Le mariage des médias sociaux, du mobile et du Web

Si, mi 2010, Chris Anderson s’est écrié que le Web était mort dans un article devenu célèbre de la revue dont il est le rédacteur en chef, et si cet article a eu le mérite de lancer un débat, force est aussi de constater que les prémisses posées dans cet article ne sont pas tout à fait justifiées. Dans cet article, le célèbre journaliste de Wired faisait remarquer que les tablettes remplaçaient désormais les PC, que le mobile était le mode d’accès privilégié au Web et que donc, CQFD, le Web était mort et que nous ne verrions plus Internet de la même manière, c’est-à-dire, essentiellement au travers d’applications (de préférence propriétaires) et non au travers de navigateurs ouverts comme cela a été le cas dans les vingt dernières années. Alors qu’en est-il en 2013 ? Le Web est-il (véritablement) mort?

Données affichées |
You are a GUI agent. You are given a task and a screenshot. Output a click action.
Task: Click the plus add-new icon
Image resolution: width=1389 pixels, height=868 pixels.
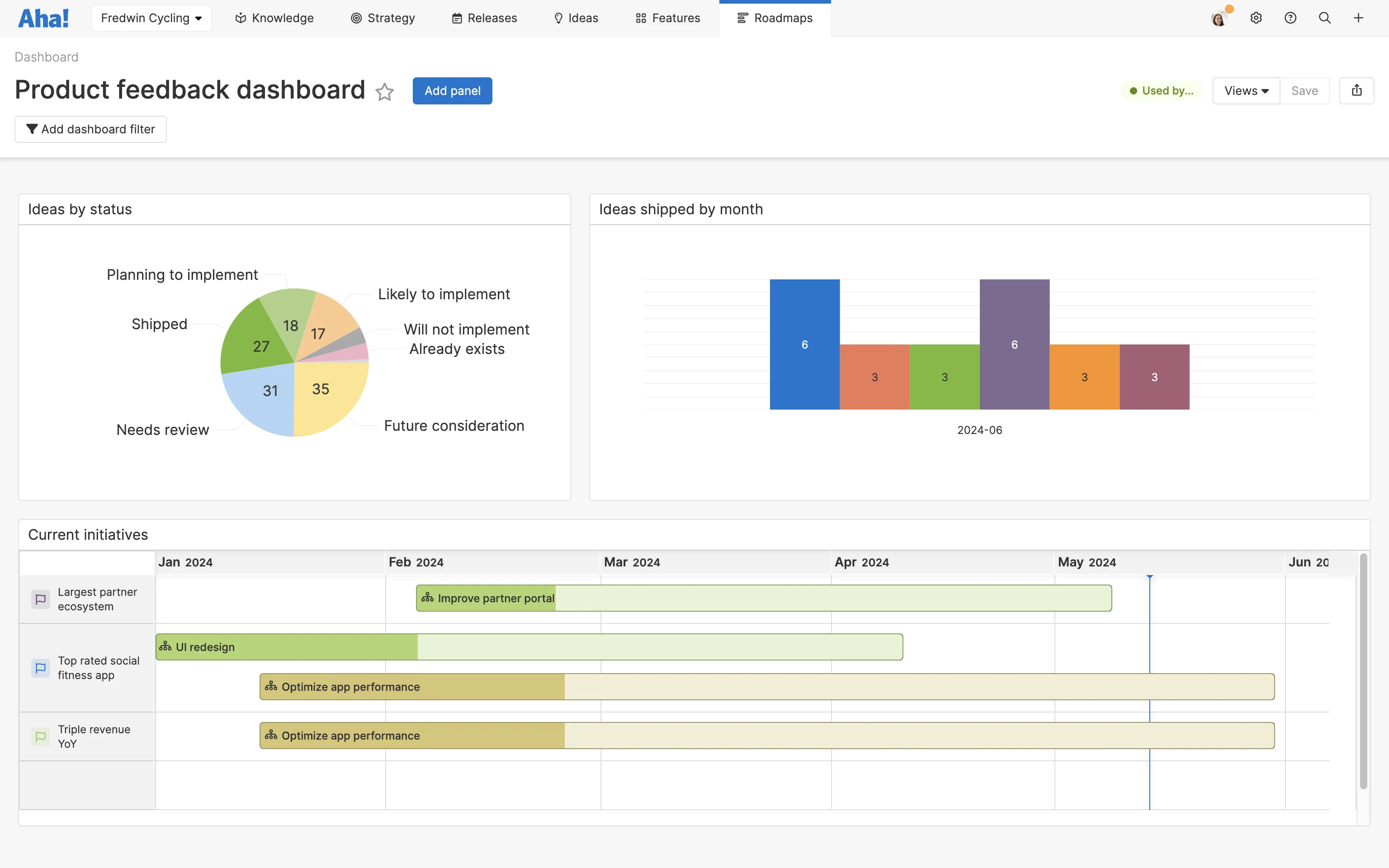tap(1359, 19)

Les consignes |
• a. Recopiez l'extrait sur la mort du Web entre "Le mariage des" et "est-il (véritablement) mort?", inclus.
• b. D'après l'extrait sur la mort du Web, qu'est-ce qui remplaçait désormais les PC selon Chris Anderson ?
• c. Veuillez rédiger la suite de l'extrait sur la mort du Web, après sa dernière phrase.

Les réponses |
• a.
Le mariage des médias sociaux, du mobile et du Web

Si, mi 2010, Chris Anderson s’est écrié que le Web était mort dans un article devenu célèbre de la revue dont il est le rédacteur en chef, et si cet article a eu le mérite de lancer un débat, force est aussi de constater que les prémisses posées dans cet article ne sont pas tout à fait justifiées. Dans cet article, le célèbre journaliste de Wired faisait remarquer que les tablettes remplaçaient désormais les PC, que le mobile était le mode d’accès privilégié au Web et que donc, CQFD, le Web était mort et que nous ne verrions plus Internet de la même manière, c’est-à-dire, essentiellement au travers d’applications (de préférence propriétaires) et non au travers de navigateurs ouverts comme cela a été le cas dans les vingt dernières années. Alors qu’en est-il en 2013 ? Le Web est-il (véritablement) mort?

• b. Les tablettes.

• c.
Chez Media Aces, on aime bien les chiffres. S’il y a une chose qui nous irrite au plus haut point, ce sont les affirmations du style “les gens font ceci ou cela de plus en plus”, ou “le marché de [remplacez par ce que vous voulez] est de moins en moins [remplacez par ce que vous voulez]”. Qu’en est-il réellement, au-delà de l’intuition d’un technologue, même génial ?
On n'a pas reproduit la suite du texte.